— Exercise requirements —
**1)** According to the post on minimum alcohol pricing in Scotland, by how much has alcohol consumption risen since the policy took effect in May?
**2)** Pick up the post on Scotland's minimum alcohol pricing after its final sentence and write what comes next.

==== Selected excerpt ====

Friday 16 November 2018

Fall? Did we say fall? We meant rise!

The arse-covering has already begun at the Sheffield University Alcohol Research Group (SARG). Having bet the farm on minimum pricing reducing alcohol consumption in its first year, it's having to deal with the news that consumption has risen in the first six months.

Their worthless model made some very specific predictions about Scotland's first year under MUP:


Alas, consumption has gone up by four per cent (year on year) since the policy was implemented in May - this, against a backdrop of falling consumption over the long-term.

Sensing that the wheels could be falling off already, the Sheffield team are trying to move the goalposts...


The emerging narrative is that the rise in consumption would have been even higher if minimum pricing had not been introduced. This theory has the convenient benefit of being impossible to prove either way and it allows for even more meaningless modelling in the future.

In an interview with the Herald, Sheffield's Colin Angus said:

"A more relevant comparison is to look at alcohol consumption over the same period in England, where MUP is not currently in place.

"Alcohol sales in England rose by substantially more over the same period, suggesting that in the absence of MUP we might have seen a bigger rise in drinking in Scotland.

As tempting as it is to look for immediate impacts of the policy, this volatility means that the real test of MUP will be in how drinking in Scotland changes over the next few years."

==== Recorded information ====

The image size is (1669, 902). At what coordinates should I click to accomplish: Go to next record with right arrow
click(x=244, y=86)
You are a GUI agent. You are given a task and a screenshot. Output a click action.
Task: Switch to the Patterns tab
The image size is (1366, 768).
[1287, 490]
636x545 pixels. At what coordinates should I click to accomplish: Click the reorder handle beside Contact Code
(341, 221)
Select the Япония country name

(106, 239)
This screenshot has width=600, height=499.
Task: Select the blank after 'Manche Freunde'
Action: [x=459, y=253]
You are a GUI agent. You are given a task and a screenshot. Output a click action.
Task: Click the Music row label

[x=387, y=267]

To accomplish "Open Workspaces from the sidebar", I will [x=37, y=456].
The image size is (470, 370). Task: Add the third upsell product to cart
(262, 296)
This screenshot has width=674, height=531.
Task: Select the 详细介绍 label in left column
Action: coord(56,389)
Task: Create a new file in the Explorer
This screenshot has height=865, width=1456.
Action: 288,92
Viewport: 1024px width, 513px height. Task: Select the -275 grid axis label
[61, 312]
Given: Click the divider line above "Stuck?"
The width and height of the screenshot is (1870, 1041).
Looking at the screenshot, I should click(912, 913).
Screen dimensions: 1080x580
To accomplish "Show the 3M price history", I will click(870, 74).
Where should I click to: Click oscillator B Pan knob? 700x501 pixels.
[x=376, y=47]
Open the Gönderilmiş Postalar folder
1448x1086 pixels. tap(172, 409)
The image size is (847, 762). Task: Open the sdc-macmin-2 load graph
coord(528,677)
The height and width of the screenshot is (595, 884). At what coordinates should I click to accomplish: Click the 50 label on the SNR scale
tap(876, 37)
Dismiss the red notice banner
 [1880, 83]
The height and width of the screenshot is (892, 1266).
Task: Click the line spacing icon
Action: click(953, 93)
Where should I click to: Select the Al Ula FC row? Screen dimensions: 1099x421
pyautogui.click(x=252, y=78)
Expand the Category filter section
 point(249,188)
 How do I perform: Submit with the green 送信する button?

====

— Answers per task —
**1)** By four per cent, year on year.

**2)**
Suddenly those predictions for the first year, which were such a big part of the campaign for this regressive policy, are being shoved down the memory hole. "Did we say alcohol consumption would fall? No, no, no! We meant to say it would rise, just a bit more slowly than in England." It's hard to believe than even the SNP would have proceeded with minimum pricing if that was the prospectus.

It's still too early to say what will happen to alcohol consumption, let alone alcohol-related deaths, in the first year. A big decline in the second half of the period is still possible. I have always said that trying to predict the effect of the policy is a fool's errand, other than to say that a shift to spirits is highly likely. But the response from SARG shows that it doesn't matter how far off the mark their predictions turn out to be, they will always find a way to claim minimum pricing 'worked'. 

And yes, it was an unusually hot summer (even in Scotland) and there was a World Cup on (which Scotland wasn't in). Both may have been factors in alcohol consumption rising, although there is an international football tournament every two years so that really should have been accounted for in the model. But we were told that minimum pricing is 'the most effective of a range of policy options' (Scottish Government) and 'a highly effective tool' (every self-proclaimed alcohol expert). It was seen as such a powerful weapon against excessive drinking that the Scottish Government went to court to defend it - and commissioned research from (you guessed it) SARG which concluded that minimum pricing was the single most effective anti-alcohol policy available.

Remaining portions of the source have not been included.